Le vice-président de la Guinée équatoriale, Teodoro Nguema Obiang, dit «Teodorín», fait l’objet d’une enquête de la police fédérale brésilienne en collaboration avec les autorités du Portugal, de la France et de la Suisse pour un crime présumé de blanchiment d’argent, selon plusieurs médias.
Bien que la police brésilienne ne mentionne pas son nom, des médias tels que «Folha de Sao Paulo» affirment que «l’étranger politiquement exposé» mentionné par l’institution est «Teodorín», fils de Teodoro Obiang, qui gouverne la Guinée équatoriale depuis près d’un demi-siècle sur fond d’allégations de fraude électorale.

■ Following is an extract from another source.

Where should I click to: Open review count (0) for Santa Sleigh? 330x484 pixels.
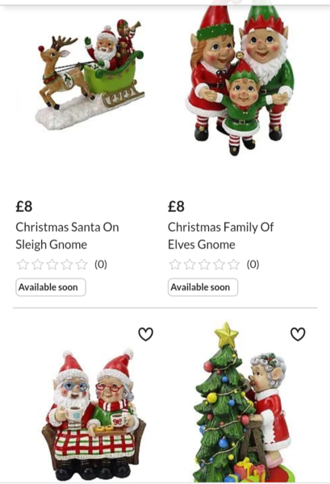coord(101,265)
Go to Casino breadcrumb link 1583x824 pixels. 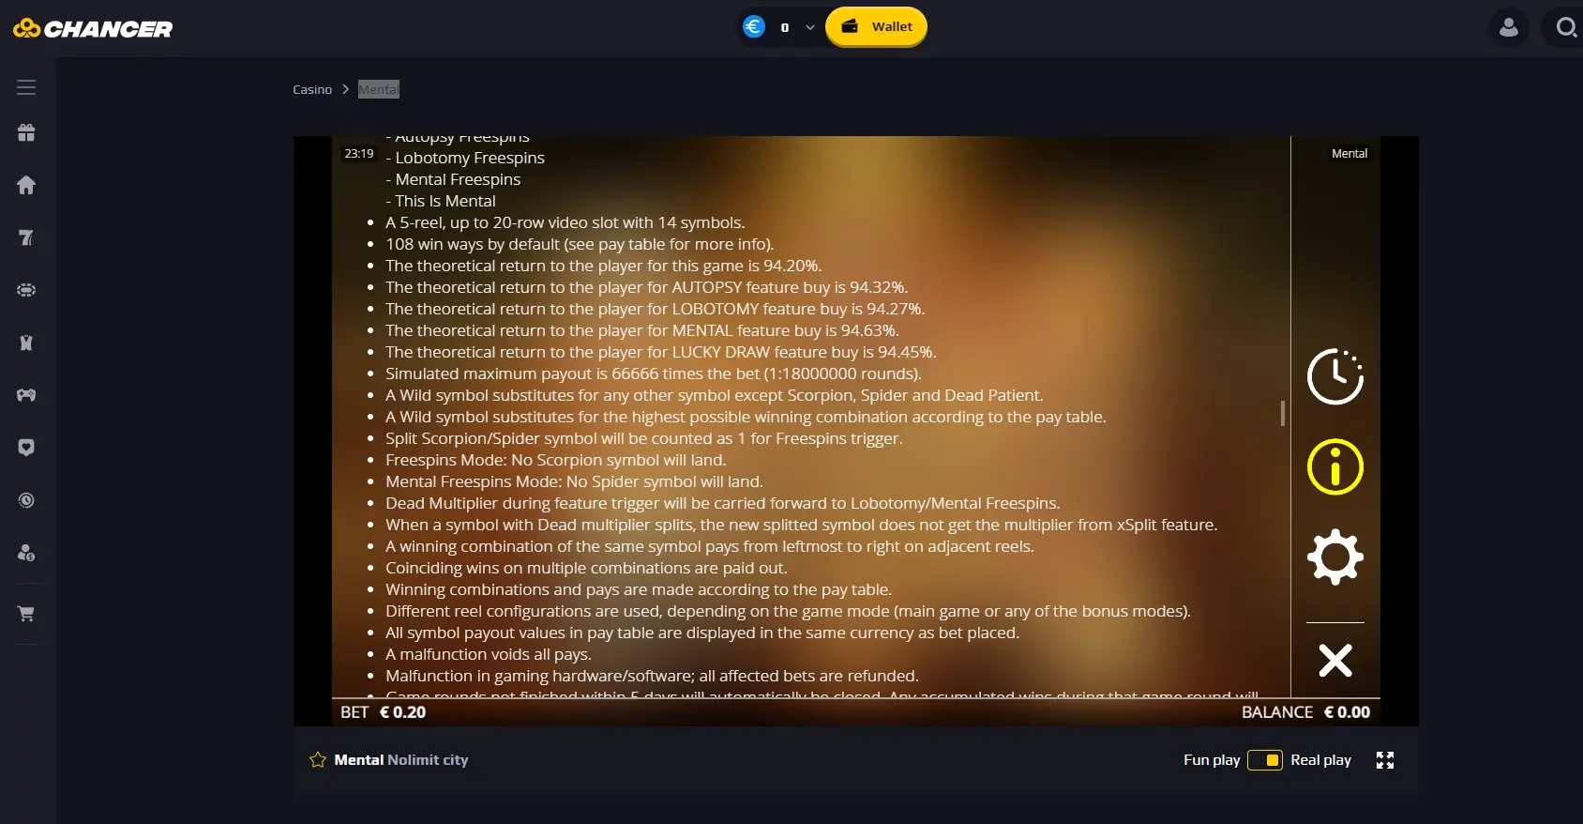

Dans le cadre de l’opération «Luxury Living» – en référence au hashtag utilisé par le suspect lorsqu’il publie son mode de vie ostentatoire sur les réseaux sociaux – cinq mandats de perquisition ont été émis pour des domiciles en France, au Portugal et en Suisse.
Teodorín» a été pointé du doigt à de nombreuses reprises pour l’ostentation du luxe qu’il ne prend pas la peine de dissimuler. Dans le cadre de cette opération, il fait l’objet d’une enquête pour blanchiment d’argent lors de l’achat, en 2007, d’un appartement de luxe évalué à 15,6 millions de reais (2,7 millions d’euros) dans l’un des quartiers les plus huppés de Sao Paulo.
La police brésilienne soupçonne que la propriété a été achetée par l’intermédiaire de sociétés offshore afin de dissimuler des fonds publics détournés des caisses publiques du pays africain. Des hypothèses qui ont déjà été confirmées dans des achats de produits et de véhicules de luxe par les autorités judiciaires du Royaume-Uni, des États-Unis et de la France.
Dans le même temps, ils ont également demandé que le secret bancaire et fiscal des personnes impliquées dans l’achat de cette propriété dans la capitale de São Paulo soit rompu afin d’essayer de retracer l’origine de l’argent.
Ce n’est pas la première fois que les autorités brésiliennes mettent la main sur «Teodorín», puisqu’en 2018, elles ont saisi 13,8 millions d’euros en liquide et une vingtaine de montres de luxe dans son entourage à l’aéroport Viracopos de Sao Paulo.
Teodorín a déjà été condamné par la justice française en 2021 à trois ans de prison avec sursis, une amende de 30 millions d’euros et la saisie de ses biens en France, après avoir été reconnu avoir utilisé l’argent public de son pays pour acheter des propriétés de luxe dans différentes parties du monde.